_Activity:_ Go through the data below and return each line containing the word "computer".

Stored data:
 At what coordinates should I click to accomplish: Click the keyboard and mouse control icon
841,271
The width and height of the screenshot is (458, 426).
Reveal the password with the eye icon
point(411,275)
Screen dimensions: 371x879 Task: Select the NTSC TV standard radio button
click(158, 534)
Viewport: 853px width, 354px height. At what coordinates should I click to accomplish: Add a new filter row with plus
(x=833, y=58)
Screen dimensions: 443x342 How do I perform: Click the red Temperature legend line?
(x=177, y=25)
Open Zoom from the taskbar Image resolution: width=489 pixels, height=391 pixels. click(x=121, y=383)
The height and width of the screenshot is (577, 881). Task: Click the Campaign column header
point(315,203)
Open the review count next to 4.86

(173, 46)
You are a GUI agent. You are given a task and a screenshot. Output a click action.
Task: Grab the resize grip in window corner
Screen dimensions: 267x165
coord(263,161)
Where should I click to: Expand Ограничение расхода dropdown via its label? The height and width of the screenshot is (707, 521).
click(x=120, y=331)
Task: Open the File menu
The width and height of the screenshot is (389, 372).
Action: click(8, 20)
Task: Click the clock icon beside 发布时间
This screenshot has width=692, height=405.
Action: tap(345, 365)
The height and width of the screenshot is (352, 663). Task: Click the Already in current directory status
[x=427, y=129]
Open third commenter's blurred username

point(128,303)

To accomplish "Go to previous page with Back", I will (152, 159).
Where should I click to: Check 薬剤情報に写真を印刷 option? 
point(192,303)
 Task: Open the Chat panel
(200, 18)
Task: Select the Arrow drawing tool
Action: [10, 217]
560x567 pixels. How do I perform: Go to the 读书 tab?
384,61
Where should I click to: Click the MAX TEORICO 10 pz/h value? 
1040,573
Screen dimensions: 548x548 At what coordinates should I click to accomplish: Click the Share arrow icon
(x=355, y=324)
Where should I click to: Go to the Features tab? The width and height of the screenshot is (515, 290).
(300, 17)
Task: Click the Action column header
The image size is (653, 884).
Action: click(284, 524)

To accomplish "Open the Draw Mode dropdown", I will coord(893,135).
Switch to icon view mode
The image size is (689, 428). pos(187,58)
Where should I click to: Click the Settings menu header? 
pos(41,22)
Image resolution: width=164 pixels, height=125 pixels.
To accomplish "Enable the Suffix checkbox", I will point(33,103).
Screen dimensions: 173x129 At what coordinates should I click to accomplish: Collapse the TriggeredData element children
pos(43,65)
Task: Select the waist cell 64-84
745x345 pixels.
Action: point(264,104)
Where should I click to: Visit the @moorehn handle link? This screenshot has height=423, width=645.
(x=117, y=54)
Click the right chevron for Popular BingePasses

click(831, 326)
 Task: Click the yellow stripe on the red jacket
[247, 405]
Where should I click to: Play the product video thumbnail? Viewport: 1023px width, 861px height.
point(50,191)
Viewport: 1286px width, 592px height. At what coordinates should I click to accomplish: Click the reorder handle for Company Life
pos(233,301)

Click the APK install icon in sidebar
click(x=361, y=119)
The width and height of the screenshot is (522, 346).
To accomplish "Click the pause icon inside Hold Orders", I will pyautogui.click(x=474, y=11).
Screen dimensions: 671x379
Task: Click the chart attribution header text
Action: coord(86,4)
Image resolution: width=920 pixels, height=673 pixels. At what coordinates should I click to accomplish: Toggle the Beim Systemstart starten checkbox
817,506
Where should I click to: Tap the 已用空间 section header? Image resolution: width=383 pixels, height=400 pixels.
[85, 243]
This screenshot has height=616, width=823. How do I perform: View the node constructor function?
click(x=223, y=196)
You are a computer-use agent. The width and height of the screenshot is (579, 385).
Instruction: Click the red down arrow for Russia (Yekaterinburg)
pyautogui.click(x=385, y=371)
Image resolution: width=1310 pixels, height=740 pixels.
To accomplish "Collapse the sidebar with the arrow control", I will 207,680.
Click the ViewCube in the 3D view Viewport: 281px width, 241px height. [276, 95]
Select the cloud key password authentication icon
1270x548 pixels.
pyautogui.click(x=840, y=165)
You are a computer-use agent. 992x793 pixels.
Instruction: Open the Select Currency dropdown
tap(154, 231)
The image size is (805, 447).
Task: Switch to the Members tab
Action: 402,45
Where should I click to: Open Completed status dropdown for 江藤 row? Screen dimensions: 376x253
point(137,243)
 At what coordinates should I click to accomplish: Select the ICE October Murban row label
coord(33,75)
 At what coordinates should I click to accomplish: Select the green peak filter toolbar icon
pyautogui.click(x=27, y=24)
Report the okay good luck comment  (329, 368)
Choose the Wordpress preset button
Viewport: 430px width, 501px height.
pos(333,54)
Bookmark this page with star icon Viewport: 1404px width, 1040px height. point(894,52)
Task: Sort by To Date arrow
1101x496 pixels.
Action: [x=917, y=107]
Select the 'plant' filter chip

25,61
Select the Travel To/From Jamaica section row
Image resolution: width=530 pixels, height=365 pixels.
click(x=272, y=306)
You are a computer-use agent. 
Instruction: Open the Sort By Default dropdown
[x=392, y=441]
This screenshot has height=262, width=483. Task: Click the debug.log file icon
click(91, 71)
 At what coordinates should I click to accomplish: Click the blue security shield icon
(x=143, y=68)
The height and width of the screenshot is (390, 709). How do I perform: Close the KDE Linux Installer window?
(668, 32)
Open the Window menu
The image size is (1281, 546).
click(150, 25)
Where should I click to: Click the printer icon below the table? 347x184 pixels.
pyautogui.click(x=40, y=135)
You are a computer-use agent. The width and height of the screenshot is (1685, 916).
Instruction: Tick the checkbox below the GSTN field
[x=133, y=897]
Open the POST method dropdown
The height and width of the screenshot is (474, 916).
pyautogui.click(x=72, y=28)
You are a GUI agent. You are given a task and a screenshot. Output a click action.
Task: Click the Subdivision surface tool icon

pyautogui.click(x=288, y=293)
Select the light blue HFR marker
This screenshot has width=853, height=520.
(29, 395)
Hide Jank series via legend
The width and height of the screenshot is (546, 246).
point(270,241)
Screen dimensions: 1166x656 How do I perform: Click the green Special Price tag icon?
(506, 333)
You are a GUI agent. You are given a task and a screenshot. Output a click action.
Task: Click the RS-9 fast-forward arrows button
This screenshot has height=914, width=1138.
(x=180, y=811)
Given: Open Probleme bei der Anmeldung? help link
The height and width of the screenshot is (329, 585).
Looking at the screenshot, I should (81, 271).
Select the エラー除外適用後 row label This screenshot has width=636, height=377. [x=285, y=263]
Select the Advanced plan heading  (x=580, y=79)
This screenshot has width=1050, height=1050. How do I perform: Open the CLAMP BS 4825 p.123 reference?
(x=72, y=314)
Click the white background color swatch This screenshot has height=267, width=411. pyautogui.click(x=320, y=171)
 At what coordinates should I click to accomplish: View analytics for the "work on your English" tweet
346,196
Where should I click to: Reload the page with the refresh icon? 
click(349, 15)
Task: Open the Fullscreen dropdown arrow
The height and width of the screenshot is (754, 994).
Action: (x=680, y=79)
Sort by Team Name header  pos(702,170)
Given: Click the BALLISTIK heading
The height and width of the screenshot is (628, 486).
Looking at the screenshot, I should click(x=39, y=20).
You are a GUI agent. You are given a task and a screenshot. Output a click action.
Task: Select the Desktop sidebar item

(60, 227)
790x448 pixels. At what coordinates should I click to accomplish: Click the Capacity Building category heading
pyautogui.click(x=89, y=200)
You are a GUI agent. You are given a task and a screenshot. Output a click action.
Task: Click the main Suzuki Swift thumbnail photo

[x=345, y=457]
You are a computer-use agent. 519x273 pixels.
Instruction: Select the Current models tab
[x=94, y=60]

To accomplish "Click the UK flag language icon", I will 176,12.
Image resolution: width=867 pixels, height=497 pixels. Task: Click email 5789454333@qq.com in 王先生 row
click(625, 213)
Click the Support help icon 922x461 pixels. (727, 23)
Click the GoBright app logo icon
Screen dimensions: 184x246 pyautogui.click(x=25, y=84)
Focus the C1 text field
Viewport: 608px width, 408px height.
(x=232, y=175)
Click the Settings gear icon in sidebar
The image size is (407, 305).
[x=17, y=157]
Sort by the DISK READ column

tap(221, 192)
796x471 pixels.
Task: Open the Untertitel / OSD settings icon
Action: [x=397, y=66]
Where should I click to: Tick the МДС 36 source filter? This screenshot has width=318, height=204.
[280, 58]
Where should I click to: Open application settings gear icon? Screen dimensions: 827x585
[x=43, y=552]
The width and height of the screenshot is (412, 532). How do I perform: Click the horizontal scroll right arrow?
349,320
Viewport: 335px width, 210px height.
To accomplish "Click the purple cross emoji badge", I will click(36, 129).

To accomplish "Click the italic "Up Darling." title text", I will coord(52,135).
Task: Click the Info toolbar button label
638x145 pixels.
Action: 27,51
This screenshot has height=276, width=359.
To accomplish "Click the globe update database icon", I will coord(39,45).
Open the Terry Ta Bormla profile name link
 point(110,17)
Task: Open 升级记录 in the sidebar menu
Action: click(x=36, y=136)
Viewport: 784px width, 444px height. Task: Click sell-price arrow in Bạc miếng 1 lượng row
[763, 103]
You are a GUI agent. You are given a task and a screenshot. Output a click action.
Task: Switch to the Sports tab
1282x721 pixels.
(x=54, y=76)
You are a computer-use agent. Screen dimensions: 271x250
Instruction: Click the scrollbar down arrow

_Task answer:_
You are a computer-use agent. The width and height of the screenshot is (579, 385).
You are a computer-use agent. 992x793 pixels.
You are a computer-use agent. 
You are a computer-use agent. The width and height of the screenshot is (1685, 916).
You are a computer-use agent. 519x273 pixels.
You are a computer-use agent. Screen dimensions: 271x250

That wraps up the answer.